“I feel so many wants,” she said, “that I never had before.”

While Alice was singing, Helen stole softly behind Mittie, and gently put the flowers on her hair.

“I have stolen your roses,” she whispered, “but I do not mean to keep them.”

Mittie’s first impulse was to toss them upon the floor, but something in the eye of Clinton arrested her. She dared not do it. And looking steadfastly downward, outblushed the roses on her brow.

The cloud appeared to have passed away, and the family party that surrounded the breakfast table was a gay and happy one.

“I told you,” said Mr. Gleason, placing Helen beside him, and smiling affectionately on her gladsome countenance, “that we should have a very different looking girl this morning from our poor, little sick traveler. All Helen wants is the air of home to revive her. Who would want to see a more rustic looking lassie than she is now?”

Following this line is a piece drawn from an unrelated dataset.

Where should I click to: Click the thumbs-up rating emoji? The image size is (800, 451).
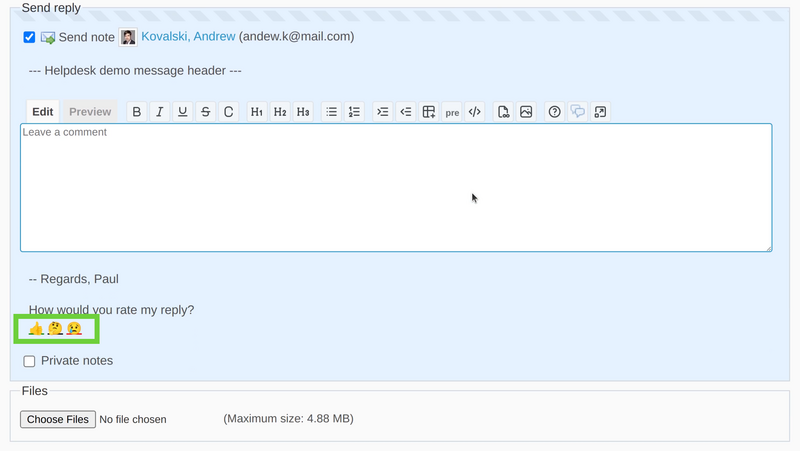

“I should like to see how Helen would look now in a yellow flannel robe,” said Louis, mischievously, “and whether she will make as great a sensation on her entrance into society as she did when she burst into this room in such an impromptu manner?”

The remembrance of the yellow flannel robe, and the eventful evening to which Louis alluded, was associated with the mother whom she had never ceased to mourn, and Helen bent her head to hide the tears which gathered into her eyes.

“You are not angry, gentle sister?” said Louis, seeking her downcast face.

“Helen was never angry in her life,” cried her father, “it is her only fault that she has not anger enough in her nature for self-preservation.”